Tax Policy Does Not Explain Option Growth

09/01/2000
Summary of working paper 7596
Featured in print Digest

Though inflation-adjusted salary and bonuses nearly doubled, the mean value of stock option grants has increased by 683 percent since 1980.

Since 1980, the cash component of CEO compensation has grown at an annual inflation-adjusted rate of 5 percent. The cash-plus-stock-option component has grown at a rate of almost 9 percent per year. The broadest measure of compensation, cash plus stock and stock option appreciation, has grown 11.5 percent per year.

The growth in CEO pay has been propelled by the increasing importance of stock options in executive compensation. Though inflation-adjusted salary and bonuses nearly doubled, the mean value of stock option grants has increased by 683 percent since 1980. For most top executives, the average stock option grant now exceeds salary and bonus combined. This implies that the link between CEO pay and firm performance is dominated by changes in the value of stock option holdings, not salary and bonus changes. For example, a 10 percent, change in the value of a representative firm may change salary and bonus compensation by about $25,000, but will increase the value of stock and stock option holdings by $1.25 million.

In The Taxation of Executive Compensation (NBER Working Paper No. 7596), Brian Hall and Jeffrey Liebman look at a sample of top executives from the largest publicly traded U.S. firms to determine the importance of tax policy in fueling the overhaul of executive compensation. They note that in 1980, the top personal tax rate was 70 percent; it fell to 50 percent in 1982, and was cut to 28 percent in 1988 following the 1986 tax act. Including the 2.9 percent Medicare surcharge, the top personal rate has now risen to 42.5 percent.

The top corporate tax rate was 46 percent before the 1986 tax act, 34 percent after the cut, and was increased to 35 percent in 1993. The same 1993 tax law also prohibited companies from deducting executive compensation in excess of $1 million unless it was performance related.

Although the 1986 Tax Reform Act sharply increased the tax advantage of stock options, the steady increase in top marginal tax rates already has eroded more than half of that advantage. At present, the authors estimate, non-qualified stock options have a moderate tax advantage over cash compensation on the order of $4 per $100 of compensation.

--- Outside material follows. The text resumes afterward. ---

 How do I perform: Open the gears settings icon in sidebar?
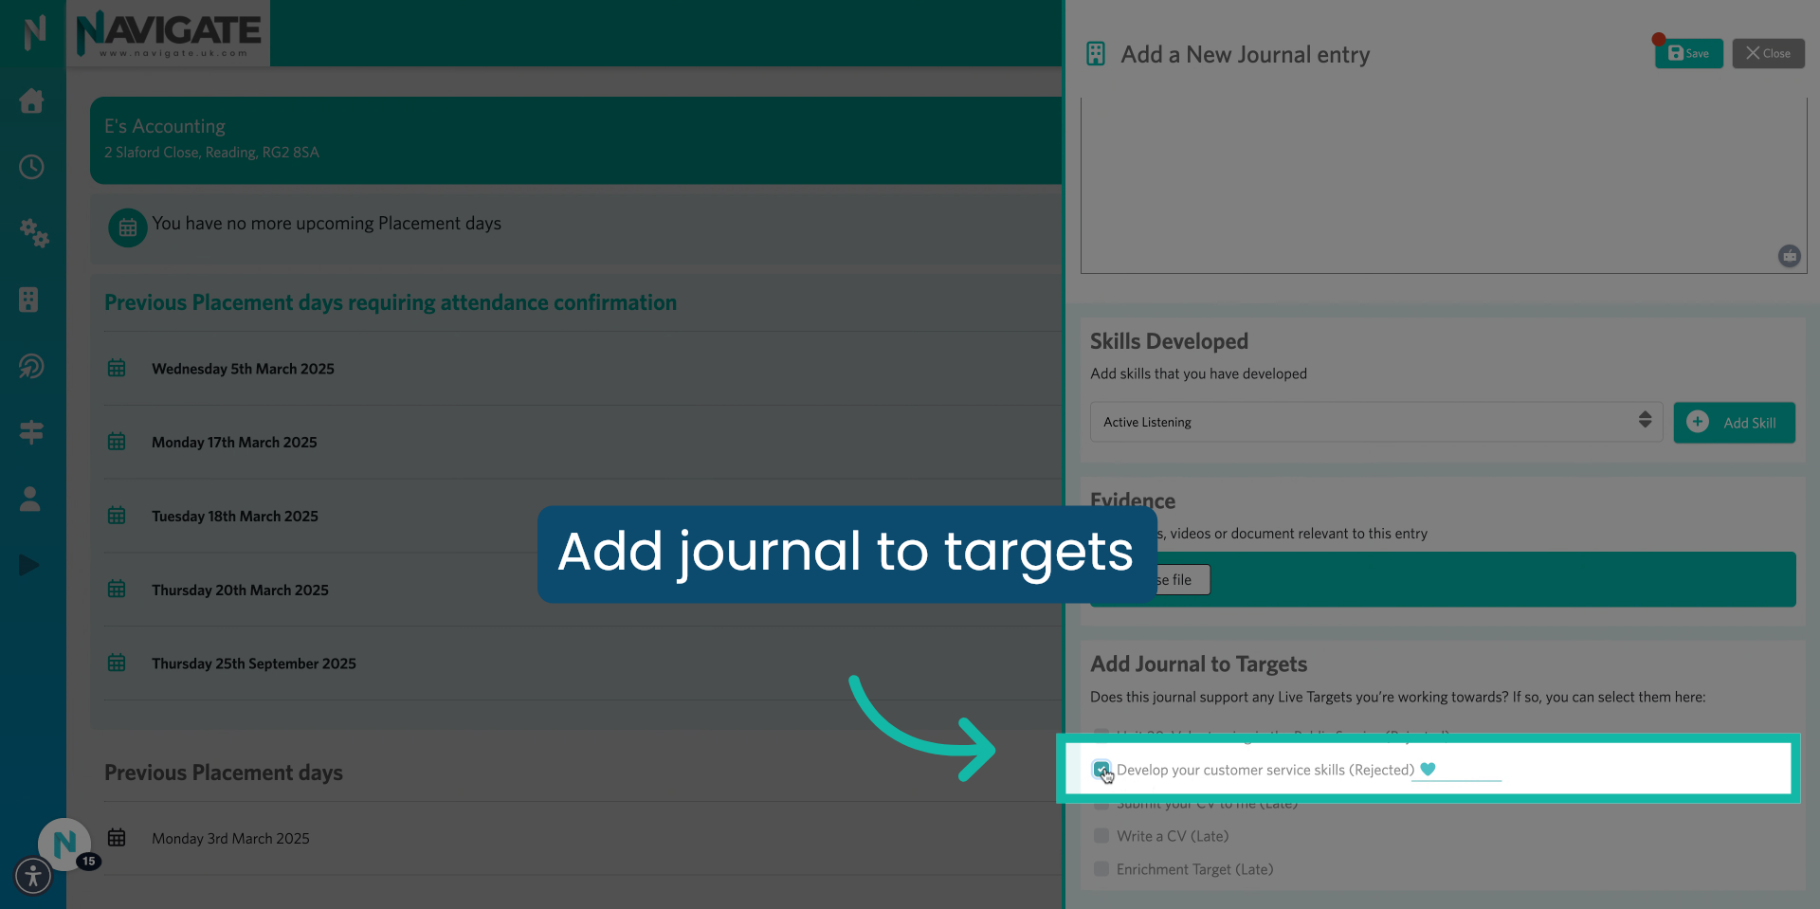[34, 234]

Another explanation for the dramatic increase in incentive-based pay is the rise in importance of bottom-line oriented institutional investors. Poor shareholder returns in the 1970s were followed by a wave of corporate takeovers in the 1980s and the percentage of shares owned by large institutional investors rose from 20 percent to almost 50 percent by 1994. This paralleled the increasing importance of stock options in compensation packages.

To separate the effects of taxes from the effects of changes in corporate governance on compensation packages, Hall and Liebman add information on the size and composition of corporate boards of directors and on the share of the firm's stock owned by institutional investors to their data on compensation and tax rates. They conclude that the observable effect of tax policy was modest at best, and that the rise in importance of performance-based pay is primarily attributable to nontax corporate governance factors.